• Provided data:
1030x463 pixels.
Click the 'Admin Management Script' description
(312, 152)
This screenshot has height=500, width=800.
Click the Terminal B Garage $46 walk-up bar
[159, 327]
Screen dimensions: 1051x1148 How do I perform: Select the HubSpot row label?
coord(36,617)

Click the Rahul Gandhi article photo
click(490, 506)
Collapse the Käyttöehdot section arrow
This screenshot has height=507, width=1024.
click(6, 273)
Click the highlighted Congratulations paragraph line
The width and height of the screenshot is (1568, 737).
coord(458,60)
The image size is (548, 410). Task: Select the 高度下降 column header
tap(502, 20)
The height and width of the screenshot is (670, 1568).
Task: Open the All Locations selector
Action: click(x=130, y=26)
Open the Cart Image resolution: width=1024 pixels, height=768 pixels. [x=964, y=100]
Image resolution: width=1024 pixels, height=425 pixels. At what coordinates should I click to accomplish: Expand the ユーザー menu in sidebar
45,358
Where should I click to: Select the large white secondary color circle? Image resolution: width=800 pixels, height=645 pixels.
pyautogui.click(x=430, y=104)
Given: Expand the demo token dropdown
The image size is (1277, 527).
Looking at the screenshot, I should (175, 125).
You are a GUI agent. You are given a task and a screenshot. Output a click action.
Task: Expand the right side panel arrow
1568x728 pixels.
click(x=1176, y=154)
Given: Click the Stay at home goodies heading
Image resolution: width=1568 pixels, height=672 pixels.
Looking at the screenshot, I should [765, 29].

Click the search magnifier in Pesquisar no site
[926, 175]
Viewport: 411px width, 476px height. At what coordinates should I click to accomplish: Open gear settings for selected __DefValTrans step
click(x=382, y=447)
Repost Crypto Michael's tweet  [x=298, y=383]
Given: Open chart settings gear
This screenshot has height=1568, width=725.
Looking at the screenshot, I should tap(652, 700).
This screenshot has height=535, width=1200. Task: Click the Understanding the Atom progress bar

• Aim of the task:
Copy out the records once more, exactly as they are written.

• Response for this exercise:
1030x463 pixels.
Click the 'Admin Management Script' description
(312, 152)
This screenshot has height=500, width=800.
Click the Terminal B Garage $46 walk-up bar
[159, 327]
Screen dimensions: 1051x1148 How do I perform: Select the HubSpot row label?
coord(36,617)

Click the Rahul Gandhi article photo
click(490, 506)
Collapse the Käyttöehdot section arrow
This screenshot has height=507, width=1024.
click(6, 273)
Click the highlighted Congratulations paragraph line
The width and height of the screenshot is (1568, 737).
coord(458,60)
The image size is (548, 410). Task: Select the 高度下降 column header
tap(502, 20)
The height and width of the screenshot is (670, 1568).
Task: Open the All Locations selector
Action: click(x=130, y=26)
Open the Cart Image resolution: width=1024 pixels, height=768 pixels. [x=964, y=100]
Image resolution: width=1024 pixels, height=425 pixels. At what coordinates should I click to accomplish: Expand the ユーザー menu in sidebar
45,358
Where should I click to: Select the large white secondary color circle? Image resolution: width=800 pixels, height=645 pixels.
pyautogui.click(x=430, y=104)
Given: Expand the demo token dropdown
The image size is (1277, 527).
Looking at the screenshot, I should (175, 125).
You are a GUI agent. You are given a task and a screenshot. Output a click action.
Task: Expand the right side panel arrow
1568x728 pixels.
click(x=1176, y=154)
Given: Click the Stay at home goodies heading
Image resolution: width=1568 pixels, height=672 pixels.
Looking at the screenshot, I should [765, 29].

Click the search magnifier in Pesquisar no site
[926, 175]
Viewport: 411px width, 476px height. At what coordinates should I click to accomplish: Open gear settings for selected __DefValTrans step
click(x=382, y=447)
Repost Crypto Michael's tweet  [x=298, y=383]
Given: Open chart settings gear
This screenshot has height=1568, width=725.
Looking at the screenshot, I should tap(652, 700).
This screenshot has height=535, width=1200. Task: Click the Understanding the Atom progress bar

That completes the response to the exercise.